In der Sendung wird auch Wolfgang Schorlau interviewt. Er hat einen Krimi zum Oktoberfest-Attentat geschrieben, bei dem im September 1980 in München durch die Explosion einer Rohrbombe 211 Menschen verletzt und 13 getötet wurden. Es war der schwerste rechtsterroristische Anschlag der Nachkriegsgeschichte.
Pflieger: Attentat entsprang Köhlers persönlichem Desaster
Auch Gundolf Köhler starb. Er hatte die Rohrbombe in einen Abfalleimer beim Haupteingang der Wiesn gelegt, wobei sie explodierte. Außerdem werden in der Sendung weitere rechtsradikale Anschläge des Jahres 1980 dokumentiert.
Das Oktoberfest-Attentat „war eine Mischung aus rechtsradikaler politischer Tat und persönlichem Desaster.“ Davon zeigte sich Klaus Pflieger bei seinem Vortrag in Tübingen überzeugt. Franz-Josef Strauß hatte damals kurz vor der Bundestagswahl großes Interesse daran, das Attentat linken Straftätern zuzuordnen. „In München war sicher bei manchen ein gewisser Druck zu spüren – bei mir ist er nicht angekommen“, versichert der frühere Staatsanwalt jedoch.
Schon damals bei Ermittlungen „alle Register gezogen“
Ob Köhler Mittäter oder zumindest Mitwisser hatte, stand Pflieger zufolge schon zu Beginn der Ermittlungen als Frage im Raum. Andernfalls wäre der Fall gar nicht weiter untersucht worden, da mit Gundolf Köhler der Attentäter tot war – und gegen Tote wird nicht ermittelt. Es sei schwer genug gewesen, ihn zweifelsfrei als Bombenleger zu überführen, sagte Pflieger.
„Wir haben alle Register gezogen“, versichert der frühere Staatsanwalt. Der Ermittlerstab habe 1700 Zeugen befragt, ohne Hinweise zu finden. Köhler habe seinen Kontakt zur Wehrsportgruppe Hoffmann abgebrochen, er lag schon einige Jahre zurück. „Er wollte Berühmtheit erlangen, war persönlich am Ende“, ist Klaus Pflieger überzeugt. Er vermutet, dass es „ein gezielter Selbstmord war“. Und noch etwas räumt er ein: „Es geht einem auf den Keks, permanent vorgeworfen zu bekommen, wir hätten nicht richtig recherchiert.“
Kiesewetter gilt weiterhin als Zufallopfer
Pflieger sprach in Tübingen auf Einladung der Geschichtswerkstatt, des Seminars für Zeitgeschichte, des Vereins Gegen das Vergessen – für Demokratie, des Club Voltaire und der Volkshochschule. Hauptthema des Abends im Kupferbau der Universität war der Baader-Meinhof-Prozess in Stuttgart-Stammheim, der im Mai vor vierzig Jahren begann.

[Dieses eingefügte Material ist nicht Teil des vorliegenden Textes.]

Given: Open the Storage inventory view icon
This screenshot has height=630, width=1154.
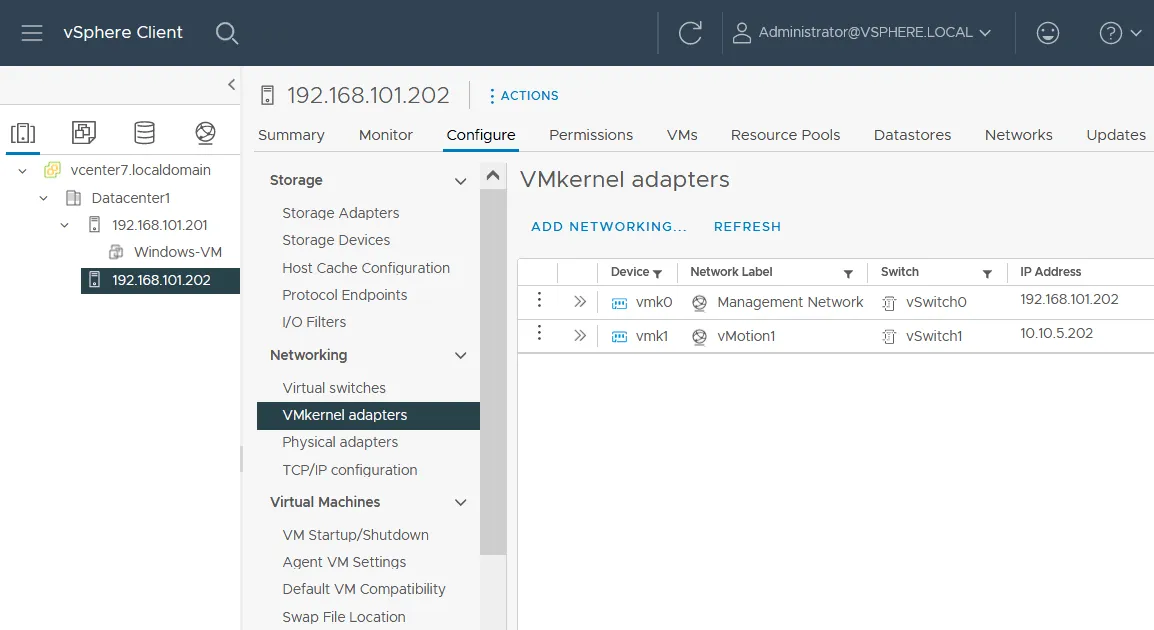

Im Gespräch mit Moderator Michael Kuckenburg und dem Publikum äußerte sich auch zum Fall Michèle Kiesewetter. Die Polizistin soll in Heilbronn zum zehnten und letzten Opfer der Rechtsterroristen des NSU geworden sein, ihr Streifenkollege wurde schwer verletzt. Der Bundesanwalt sieht Kiesewetter als Zufallsopfer. Die Herkunft der Polizistin aus Thüringen, die verwendeten Waffen, Zeugenaussagen und von den Ermittlern nicht verwendete Phantombilder geben jedoch Rätsel auf.

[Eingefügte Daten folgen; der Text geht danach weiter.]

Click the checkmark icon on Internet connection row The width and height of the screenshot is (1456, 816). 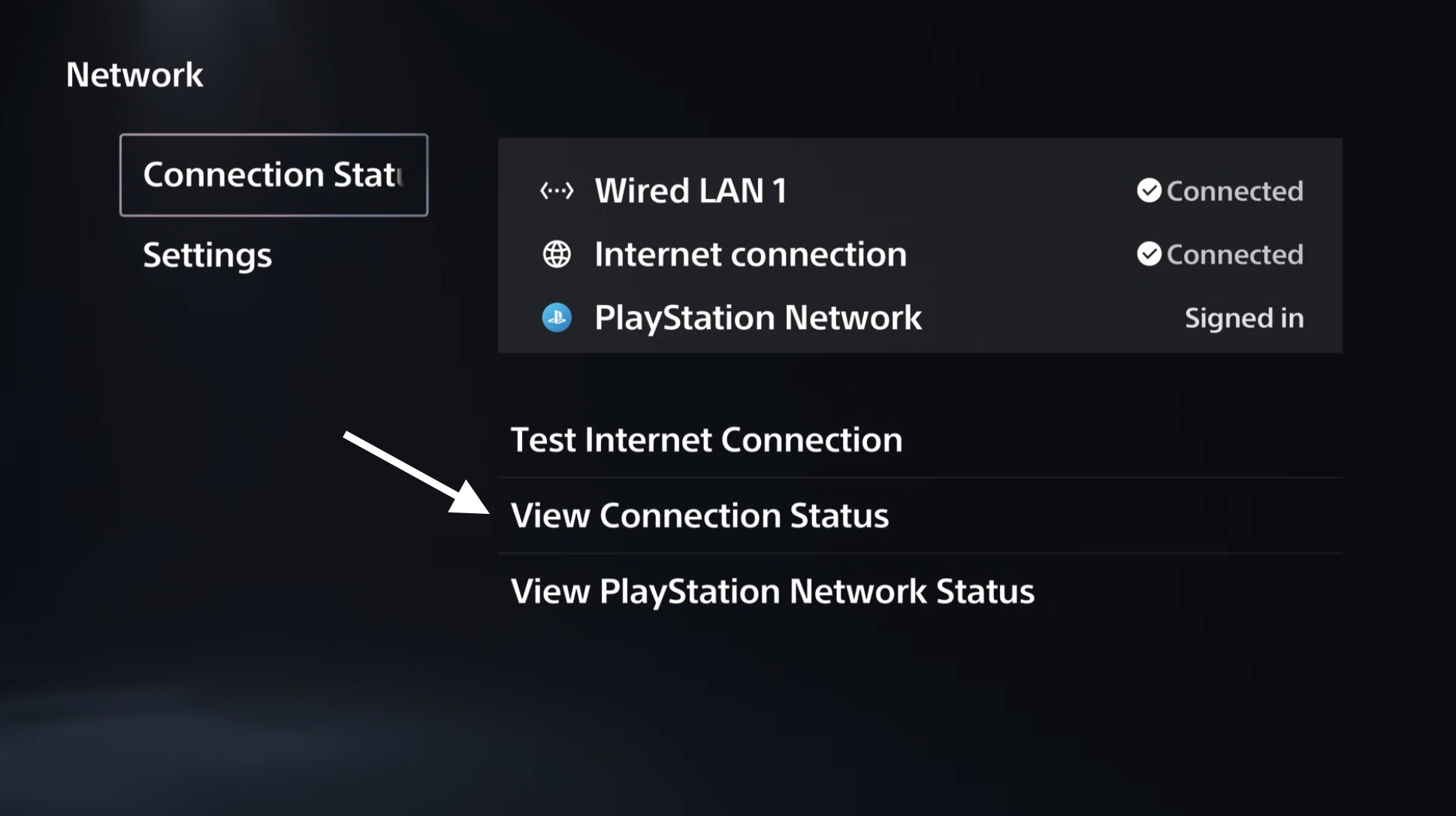coord(1149,255)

Pflieger: Beim Polizisten-Mord richtige Täter gefunden
Eine solche Tat ist auch für die Ermittler belastend, sagte Pflieger. Bis zum Auffliegen des NSU tappte die Polizei im Dunkeln. Ihn habe „völlig überrascht, dass dafür Rechtsterroristen wie bei den ‚Dönermorden‘ verantwortlich gewesen sein sollen“, sagte Pflieger. Er sei aber sicher, dass nun die richtigen Täter gefunden worden seien, da niemand die erbeuteten Waffen weitergeben würde.
Pflieger zeigte sich erfreut, dass die Mitglieder des NSU-Untersuchungsausschusses des baden-württembergischen Landtags vor kurzem bei einer Tatortbegehung zum Schluss kamen, dass die vorliegenden Zeugenaussagen nicht genügten, an der bisherigen Theorie zu zweifeln. Die Phantombilder seien nicht veröffentlicht worden, weil die von der Polizei zusammengetragenen Hinweise keinen hinreichenden Verdacht ergäben hätten. Möglicherweise wären Unschuldigte verdächtigt worden.